Rubber Chicken Scratchings: Are you man enough to say those three little words?

So, I was thinking about it the other day, and you know what I don't say to my wife, Sue, often enough? I bet you think it's "I love you," don't you? As a matter of fact, I say that all the time. Do you think I'm some kind of insensitive dork? We...

So, I was thinking about it the other day, and you know what I don't say to my wife, Sue, often enough? I bet you think it's "I love you," don't you? As a matter of fact, I say that all the time. Do you think I'm some kind of insensitive dork?
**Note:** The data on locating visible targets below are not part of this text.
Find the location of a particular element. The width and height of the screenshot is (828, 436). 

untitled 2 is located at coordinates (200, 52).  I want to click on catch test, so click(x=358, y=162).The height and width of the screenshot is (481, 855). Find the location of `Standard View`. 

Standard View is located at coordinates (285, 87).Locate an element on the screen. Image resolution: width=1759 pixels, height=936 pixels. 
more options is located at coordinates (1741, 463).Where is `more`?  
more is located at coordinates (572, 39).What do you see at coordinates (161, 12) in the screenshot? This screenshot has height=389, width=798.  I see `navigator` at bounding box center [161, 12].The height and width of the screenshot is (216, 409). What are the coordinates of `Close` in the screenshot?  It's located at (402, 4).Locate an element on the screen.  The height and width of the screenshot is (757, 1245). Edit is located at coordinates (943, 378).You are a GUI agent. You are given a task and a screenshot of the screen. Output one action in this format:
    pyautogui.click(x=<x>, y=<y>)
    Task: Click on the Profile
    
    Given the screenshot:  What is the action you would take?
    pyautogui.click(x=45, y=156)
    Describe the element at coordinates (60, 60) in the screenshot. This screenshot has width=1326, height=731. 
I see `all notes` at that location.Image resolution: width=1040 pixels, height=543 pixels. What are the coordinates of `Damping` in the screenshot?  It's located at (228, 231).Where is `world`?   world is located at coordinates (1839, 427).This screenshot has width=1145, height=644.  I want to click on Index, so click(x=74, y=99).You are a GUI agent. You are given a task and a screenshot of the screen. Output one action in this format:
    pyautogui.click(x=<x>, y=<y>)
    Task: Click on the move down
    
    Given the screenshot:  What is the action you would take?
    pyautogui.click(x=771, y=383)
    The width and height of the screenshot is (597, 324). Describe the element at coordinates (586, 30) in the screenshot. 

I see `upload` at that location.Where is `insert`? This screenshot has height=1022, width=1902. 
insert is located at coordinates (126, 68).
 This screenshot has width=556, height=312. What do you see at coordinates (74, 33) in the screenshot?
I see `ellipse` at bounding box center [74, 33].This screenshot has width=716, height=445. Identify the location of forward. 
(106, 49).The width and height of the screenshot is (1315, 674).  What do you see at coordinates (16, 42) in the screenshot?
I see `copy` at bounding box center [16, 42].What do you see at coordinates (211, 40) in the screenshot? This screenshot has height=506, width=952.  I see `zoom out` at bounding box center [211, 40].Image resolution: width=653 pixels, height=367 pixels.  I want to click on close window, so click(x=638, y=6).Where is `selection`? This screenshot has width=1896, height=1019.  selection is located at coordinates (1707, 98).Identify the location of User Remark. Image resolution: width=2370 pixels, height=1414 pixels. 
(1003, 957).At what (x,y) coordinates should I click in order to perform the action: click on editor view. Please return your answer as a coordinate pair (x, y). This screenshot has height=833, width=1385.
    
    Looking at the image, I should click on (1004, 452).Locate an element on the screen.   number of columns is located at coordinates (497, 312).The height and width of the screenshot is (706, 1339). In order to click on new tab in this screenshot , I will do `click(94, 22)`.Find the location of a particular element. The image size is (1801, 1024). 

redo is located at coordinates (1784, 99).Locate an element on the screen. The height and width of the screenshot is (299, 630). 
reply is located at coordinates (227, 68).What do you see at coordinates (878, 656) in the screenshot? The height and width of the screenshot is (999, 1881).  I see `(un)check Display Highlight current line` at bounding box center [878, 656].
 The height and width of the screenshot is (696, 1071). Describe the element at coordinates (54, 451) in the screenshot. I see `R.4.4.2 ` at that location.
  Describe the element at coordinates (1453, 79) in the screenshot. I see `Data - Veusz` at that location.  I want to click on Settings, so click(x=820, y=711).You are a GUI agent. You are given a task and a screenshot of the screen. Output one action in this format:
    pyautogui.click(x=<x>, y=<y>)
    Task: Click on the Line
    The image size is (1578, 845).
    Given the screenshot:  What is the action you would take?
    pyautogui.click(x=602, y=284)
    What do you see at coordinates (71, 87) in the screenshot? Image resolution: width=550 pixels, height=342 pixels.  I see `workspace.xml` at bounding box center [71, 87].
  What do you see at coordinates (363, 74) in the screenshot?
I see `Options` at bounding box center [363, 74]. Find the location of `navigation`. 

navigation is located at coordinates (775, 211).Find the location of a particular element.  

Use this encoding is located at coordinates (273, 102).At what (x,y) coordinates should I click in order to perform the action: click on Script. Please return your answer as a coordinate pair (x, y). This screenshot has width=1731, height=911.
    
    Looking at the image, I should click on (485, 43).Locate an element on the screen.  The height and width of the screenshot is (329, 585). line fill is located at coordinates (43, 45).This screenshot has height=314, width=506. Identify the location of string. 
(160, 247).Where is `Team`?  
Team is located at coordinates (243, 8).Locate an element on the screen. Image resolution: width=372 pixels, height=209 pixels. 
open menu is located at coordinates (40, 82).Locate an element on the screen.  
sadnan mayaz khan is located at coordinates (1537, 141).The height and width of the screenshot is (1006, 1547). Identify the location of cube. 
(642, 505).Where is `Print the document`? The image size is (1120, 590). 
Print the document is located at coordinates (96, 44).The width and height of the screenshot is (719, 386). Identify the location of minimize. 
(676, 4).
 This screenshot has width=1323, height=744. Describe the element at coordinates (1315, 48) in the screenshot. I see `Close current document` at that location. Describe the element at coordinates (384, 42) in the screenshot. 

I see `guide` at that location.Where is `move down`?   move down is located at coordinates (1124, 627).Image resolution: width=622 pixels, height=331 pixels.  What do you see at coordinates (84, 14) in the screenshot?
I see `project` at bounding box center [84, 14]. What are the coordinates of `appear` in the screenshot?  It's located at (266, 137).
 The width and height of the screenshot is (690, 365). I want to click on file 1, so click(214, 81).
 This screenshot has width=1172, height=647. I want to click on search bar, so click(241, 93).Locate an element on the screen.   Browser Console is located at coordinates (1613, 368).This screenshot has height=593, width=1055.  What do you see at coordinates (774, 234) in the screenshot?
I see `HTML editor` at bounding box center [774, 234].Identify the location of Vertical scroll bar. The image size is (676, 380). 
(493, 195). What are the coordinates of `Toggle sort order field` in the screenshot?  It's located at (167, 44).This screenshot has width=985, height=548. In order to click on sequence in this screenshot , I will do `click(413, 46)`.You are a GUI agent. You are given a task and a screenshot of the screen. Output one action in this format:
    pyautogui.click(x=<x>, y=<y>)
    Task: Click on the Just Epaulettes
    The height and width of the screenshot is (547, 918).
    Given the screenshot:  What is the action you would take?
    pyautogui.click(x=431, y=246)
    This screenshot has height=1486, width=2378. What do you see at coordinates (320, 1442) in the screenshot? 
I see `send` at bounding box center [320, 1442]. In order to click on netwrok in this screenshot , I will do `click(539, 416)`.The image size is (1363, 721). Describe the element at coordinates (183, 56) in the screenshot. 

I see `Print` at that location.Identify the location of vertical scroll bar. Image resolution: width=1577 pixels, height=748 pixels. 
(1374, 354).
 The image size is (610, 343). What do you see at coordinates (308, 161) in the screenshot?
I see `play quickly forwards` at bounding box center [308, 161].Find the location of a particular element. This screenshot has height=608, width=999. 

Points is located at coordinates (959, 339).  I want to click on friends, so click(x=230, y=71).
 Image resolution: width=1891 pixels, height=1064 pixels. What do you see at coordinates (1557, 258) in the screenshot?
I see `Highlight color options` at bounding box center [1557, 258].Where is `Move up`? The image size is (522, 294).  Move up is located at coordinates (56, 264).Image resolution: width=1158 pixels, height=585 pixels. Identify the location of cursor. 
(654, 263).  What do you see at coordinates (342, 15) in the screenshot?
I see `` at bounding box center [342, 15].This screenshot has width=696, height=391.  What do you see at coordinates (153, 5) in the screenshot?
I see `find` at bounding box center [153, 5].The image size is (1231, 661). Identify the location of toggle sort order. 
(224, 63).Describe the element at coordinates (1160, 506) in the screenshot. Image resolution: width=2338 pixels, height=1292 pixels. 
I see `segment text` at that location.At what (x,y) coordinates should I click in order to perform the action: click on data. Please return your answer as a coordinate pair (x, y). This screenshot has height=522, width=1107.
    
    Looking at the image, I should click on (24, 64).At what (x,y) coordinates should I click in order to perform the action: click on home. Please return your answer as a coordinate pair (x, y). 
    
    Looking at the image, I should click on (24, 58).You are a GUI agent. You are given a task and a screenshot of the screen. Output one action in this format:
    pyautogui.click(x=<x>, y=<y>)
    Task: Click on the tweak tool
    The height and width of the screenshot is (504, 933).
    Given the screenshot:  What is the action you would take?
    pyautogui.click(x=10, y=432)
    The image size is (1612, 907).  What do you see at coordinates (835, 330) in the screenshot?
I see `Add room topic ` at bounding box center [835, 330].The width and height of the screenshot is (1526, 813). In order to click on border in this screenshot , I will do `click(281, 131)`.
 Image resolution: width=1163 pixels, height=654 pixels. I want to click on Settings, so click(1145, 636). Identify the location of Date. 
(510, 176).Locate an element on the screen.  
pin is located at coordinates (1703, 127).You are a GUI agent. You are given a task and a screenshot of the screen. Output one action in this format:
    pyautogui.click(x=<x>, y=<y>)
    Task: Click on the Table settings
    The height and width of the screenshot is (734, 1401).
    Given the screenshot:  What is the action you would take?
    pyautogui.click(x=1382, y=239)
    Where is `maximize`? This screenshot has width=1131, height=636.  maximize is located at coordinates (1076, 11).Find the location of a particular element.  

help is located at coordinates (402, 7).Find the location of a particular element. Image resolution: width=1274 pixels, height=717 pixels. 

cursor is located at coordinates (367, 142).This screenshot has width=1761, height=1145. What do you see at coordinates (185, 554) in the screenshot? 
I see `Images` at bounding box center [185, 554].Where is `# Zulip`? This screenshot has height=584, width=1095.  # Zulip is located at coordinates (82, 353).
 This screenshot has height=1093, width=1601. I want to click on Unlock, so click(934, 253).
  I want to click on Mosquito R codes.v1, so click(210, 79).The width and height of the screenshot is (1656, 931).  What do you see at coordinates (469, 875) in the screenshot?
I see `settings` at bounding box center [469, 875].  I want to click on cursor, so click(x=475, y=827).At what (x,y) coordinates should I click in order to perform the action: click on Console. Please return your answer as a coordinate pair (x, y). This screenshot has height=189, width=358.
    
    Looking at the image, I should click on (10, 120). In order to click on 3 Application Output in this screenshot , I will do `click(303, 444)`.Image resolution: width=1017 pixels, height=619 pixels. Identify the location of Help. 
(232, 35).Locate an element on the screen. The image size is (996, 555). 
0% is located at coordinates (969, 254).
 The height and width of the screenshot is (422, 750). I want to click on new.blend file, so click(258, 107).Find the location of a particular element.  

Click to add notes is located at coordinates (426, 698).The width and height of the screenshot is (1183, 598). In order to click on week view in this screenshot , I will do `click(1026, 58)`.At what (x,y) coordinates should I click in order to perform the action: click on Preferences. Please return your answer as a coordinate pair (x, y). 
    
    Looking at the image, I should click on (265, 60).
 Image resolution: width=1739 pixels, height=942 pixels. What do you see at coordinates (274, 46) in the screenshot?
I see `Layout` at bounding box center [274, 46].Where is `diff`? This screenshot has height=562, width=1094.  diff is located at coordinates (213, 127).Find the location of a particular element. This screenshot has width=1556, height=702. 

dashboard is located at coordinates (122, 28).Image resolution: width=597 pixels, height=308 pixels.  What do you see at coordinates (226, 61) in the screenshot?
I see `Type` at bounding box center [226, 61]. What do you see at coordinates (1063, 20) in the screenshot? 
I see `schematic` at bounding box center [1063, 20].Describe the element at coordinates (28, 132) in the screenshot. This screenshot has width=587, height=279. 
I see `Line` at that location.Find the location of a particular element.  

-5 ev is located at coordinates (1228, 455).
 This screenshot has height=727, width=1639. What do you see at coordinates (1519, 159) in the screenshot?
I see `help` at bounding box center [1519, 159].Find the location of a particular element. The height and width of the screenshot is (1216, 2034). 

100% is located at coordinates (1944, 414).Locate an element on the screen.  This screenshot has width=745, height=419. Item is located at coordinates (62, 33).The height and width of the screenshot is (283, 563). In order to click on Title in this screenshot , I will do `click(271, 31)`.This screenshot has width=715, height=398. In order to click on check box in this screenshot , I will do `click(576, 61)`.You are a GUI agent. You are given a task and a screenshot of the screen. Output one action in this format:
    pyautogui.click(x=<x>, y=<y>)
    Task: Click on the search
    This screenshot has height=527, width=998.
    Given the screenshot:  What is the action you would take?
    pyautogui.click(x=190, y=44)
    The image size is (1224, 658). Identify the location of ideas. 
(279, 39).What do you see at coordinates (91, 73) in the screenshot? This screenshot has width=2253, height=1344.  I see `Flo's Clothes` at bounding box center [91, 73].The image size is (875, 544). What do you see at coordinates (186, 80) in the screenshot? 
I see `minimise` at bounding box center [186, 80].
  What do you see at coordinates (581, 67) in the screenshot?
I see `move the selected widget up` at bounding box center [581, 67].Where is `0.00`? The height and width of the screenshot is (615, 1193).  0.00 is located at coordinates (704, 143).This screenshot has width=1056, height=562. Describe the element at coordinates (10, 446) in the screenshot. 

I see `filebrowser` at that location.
Well, I am, but that's not the point here; I say "I love you" all the time, because I mean it all the time.

I've never been one of those guys who's at work talking to his wife on the telephone, and when he gets to the point in the conversation where his wife says "I love you," he hems and haws and says "Yeah, uh, I gotta go ... um, the boss' doohickey needs de-hickifying," then he hangs up faster than Todd Fedora puts out a press release. "Whew," the married man says, wiping the back of his hand across his sweaty forehead. "That was close." He almost had to articulate a feeling.

See, guys don't usually want their co-workers (or anyone, for that matter) thinking they actually care for the person they're sharing their life with. Heck no! We're guys! We're macho! The fat roll the size of an inner tube oozing over our jeans proves that. I admit I used to be in this club, but all that changed when I met Marsh Nelson.

When I worked at KDAL radio, I had an office next to Marsh, who was a Twin Ports TV sports guy legend and a super nice guy. "Brian! How the heck are ya?" he'd loudly yell every afternoon when our paths crossed in the hallway. "Great! Great!" was always his response when I told him I was doin' OK. (It usually came out in a squeak because I couldn't believe Marsh Nelson was not only talking to me but that he knew my name and wondered how I was doing. How cool was that? Very cool, is the answer.)

Marsh was not into subtleties -- or closed doors. I could hear every single discussion he had when he picked up the phone and was speaking with local high school and college sports directors, even members of professional sports teams. (Marsh had the phone number for Bud Grant ... again, cool!)


Marsh also logged two or three daily phone calls to his wife. Those phone conversations were nothing embarrassing -- no lovey-dovey talk or anything like that -- but I was always struck at how they ended: with Marsh's voice booming down the cramped hallway of the broadcast center. We would hear "Be home soon! I love ya, honey!"

Marsh was not ashamed of letting the building (or, judging by the volume, all of the 400 block of West Superior Street) knowing about his feelings for his wife.

So I took a cue from Marsh and I say "I love you" on the phone all the time (minus the volume). Heck, sometimes I even initiate the phrase. The conversation is wrapping up, and right as I hear Sue's slight intake of breath as she prepares to utter the beautiful sentiment, I slip a quick "love ya" in there faster than a certain Canal Park coffee shop can have a tourist's car towed. She'll sigh with a bit of fake exasperation, but I can still hear the smile on her face as she says "love ya, too" and we go on about our business for the day.

My wife and I were married 23 years ago this weekend, but we've been a couple for 25 years. (Yes, we lived in sin for two years. But it's OK: It was in Superior.) Since I'm 47, that means that I've been with Sue longer (25 years) than I have been without her (22 years). And, honestly, it feels like it.

But I mean that in a good way. For as long as I can remember, Sue has been there. I have had someone to complain to when the review of the current Rubber Chicken show isn't glowing, and I have had someone to celebrate with when the Rubber Chicken crowds are coming in anyway. I have had someone to run to the store with when I run out of bananas, someone to shave the back part of my neck that I can't quite reach -- someone who is always there, and has always been there, for 25 years and counting.

I am reminded how incredibly lucky I am every morning when I wake up, with Sue next to me in the dark, and I quietly get moving. (Being quiet is not a nicety, by the way. If I accidentally turn on a light, she'll smack me with a pillow faster than the Duluth News Tribune can put out an anti-UMD story.)

For all these reasons, and too many more to list in one column, I have no trouble stating for the record: Sue, I love you.

Now, back to the beginning of this column. Do you know what I don't say to my wife as much as I should? Easy. "I love you."


After 25 years, I still can't say that enough.

Brian Matuszak has been difficult and demanding since February of 2008. He is the co-founder of Renegade Comedy Theatre and founder of Rubber Chicken Theater. He would like to say he loves the cast and crew of "Shout! The Mod Musical," running now at the Shack in Superior, but he really only likes them as friends ... singing, super-talented friends!